The equation quickly changed when the Spanish attacked and conquered the K’iche in 1524. The Kaqchikel attempted a short lived alliance with the conquering Spanish, and the conquistador Pedro de Alvarado named Iximche the first capital of Guatemala. Under Spanish oppression the Kaqchikel soon abandoned their city and moved into the mountains.
In addition to the transfer of the staffs of the condor and the eagle, the Varas, the assembled spiritual guides prayed for our mother the earth, and discussed many of the environmental threats facing their home countries. The Mexican delegation of course was much concerned with the BP deep water oil well that had exploded in the Gulf of Mexico, and the unknown damage lying hidden beneath that vast living sea that we here in the US share with Mexico. The Guatemalans were concerned about a new wave of gold and silver mining going on in Guatemalan areas supposedly protected, and the cyanide pollution being left behind. The government had announced there is no danger to the environment without an investigation, and US universities are now becoming involved to document the actual impact of these mining operations.

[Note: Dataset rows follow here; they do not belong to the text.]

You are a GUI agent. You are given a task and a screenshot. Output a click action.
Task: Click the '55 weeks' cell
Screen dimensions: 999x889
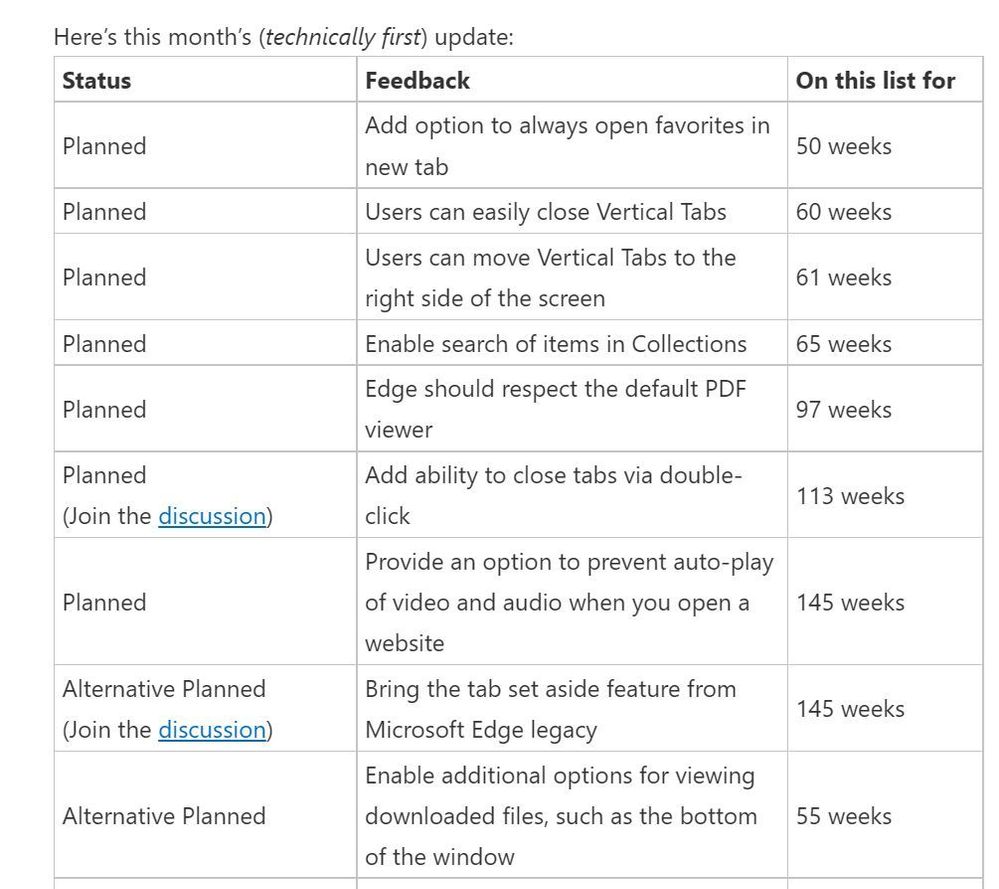[x=843, y=816]
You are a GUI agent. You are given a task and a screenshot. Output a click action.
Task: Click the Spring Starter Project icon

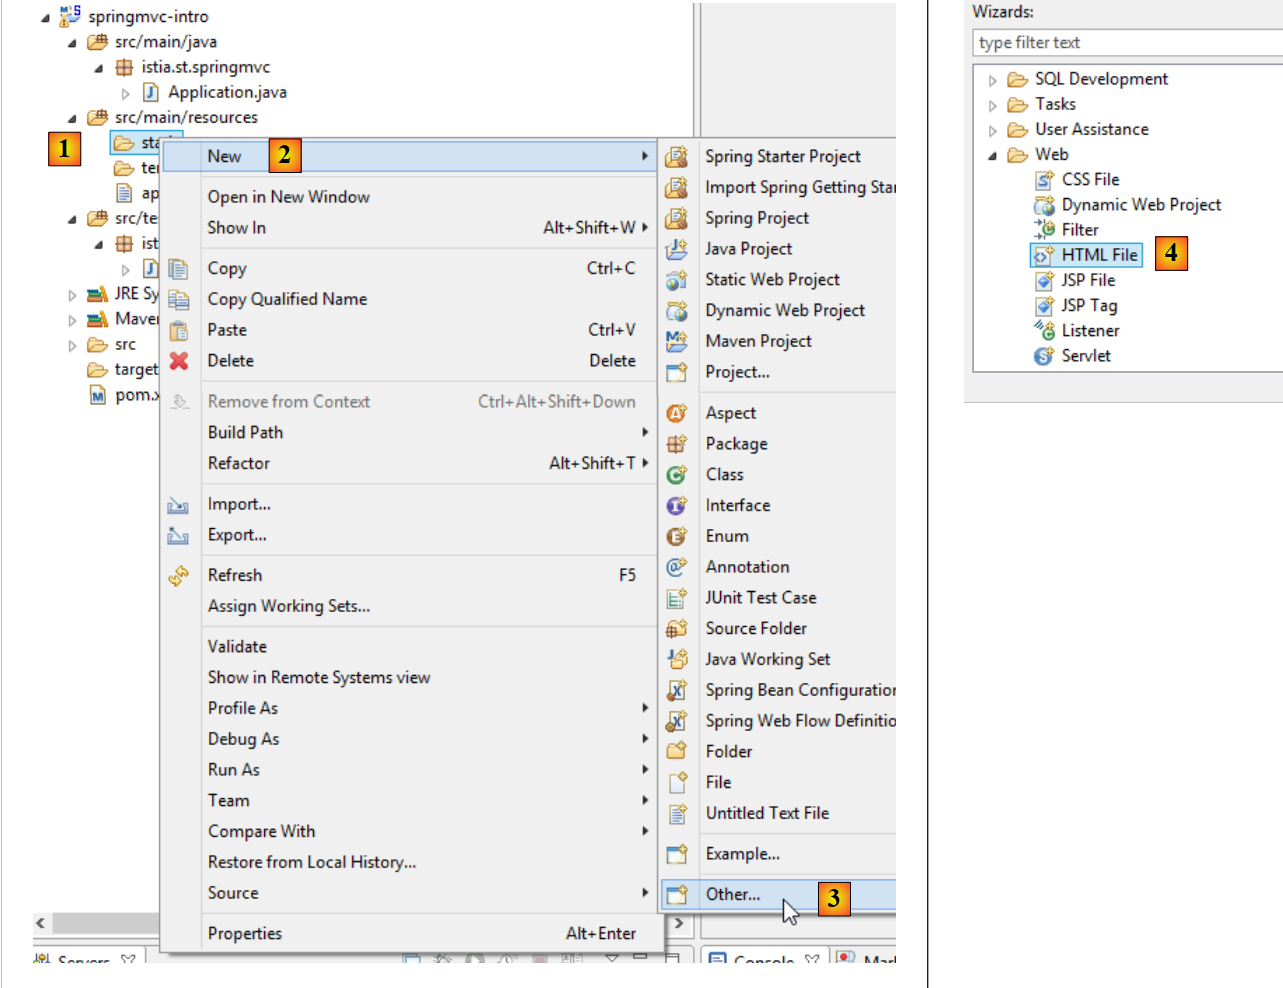click(677, 157)
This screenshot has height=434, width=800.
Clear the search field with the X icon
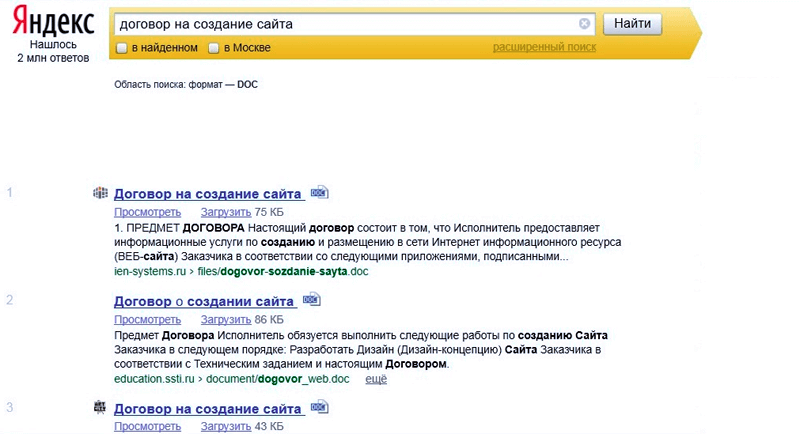[584, 24]
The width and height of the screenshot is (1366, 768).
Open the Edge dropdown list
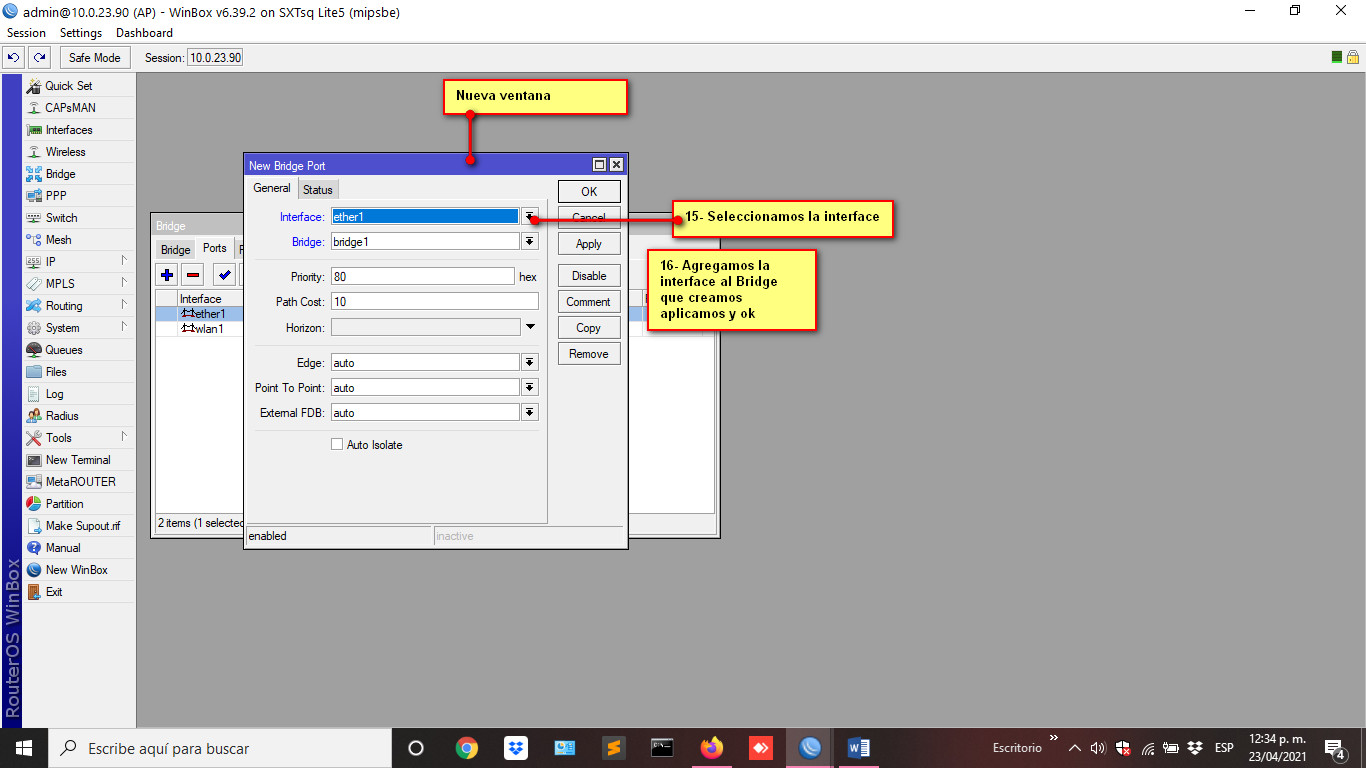point(529,363)
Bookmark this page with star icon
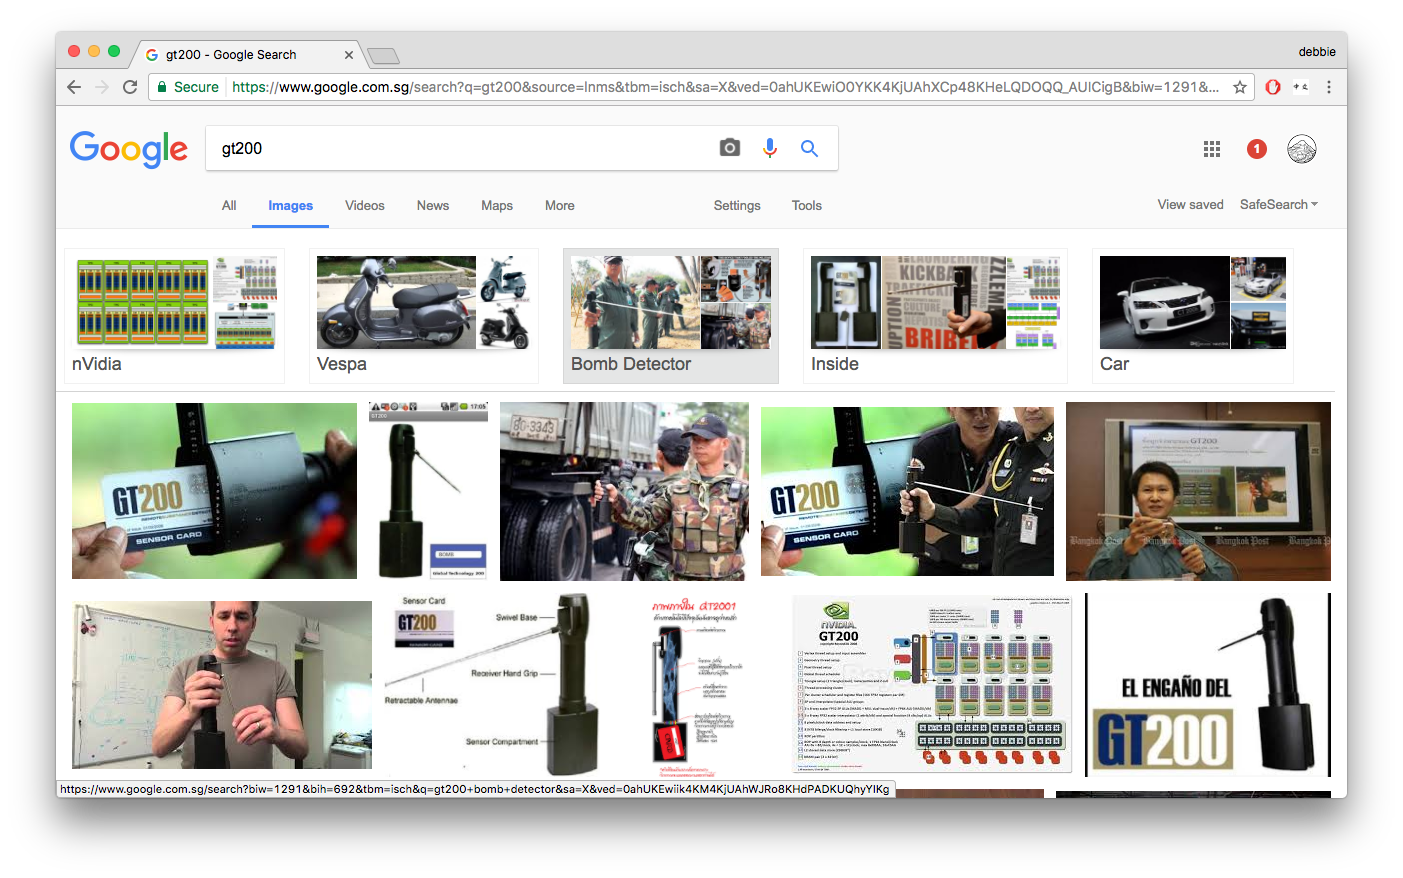Viewport: 1403px width, 878px height. pos(1240,87)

The Mexican delegation receiving the staffs was from San Cristobal de las Casas, a town in Mexico’s southernmost state, Chiapas. Chiapas is rural and poor, largely Mayan, and neglected and sometimes discriminated against by the federal government. It is where violence broke out in 1994 between the Mexican government and the Zapatista army. Increasingly, gangs and narcotraficantes, drug lords, threaten Chiapas and nearby Guatemala. It will be home to the traveling staffs for the coming year.

Presentation of staffs to the spiritual guides from Chiapas, Mexico.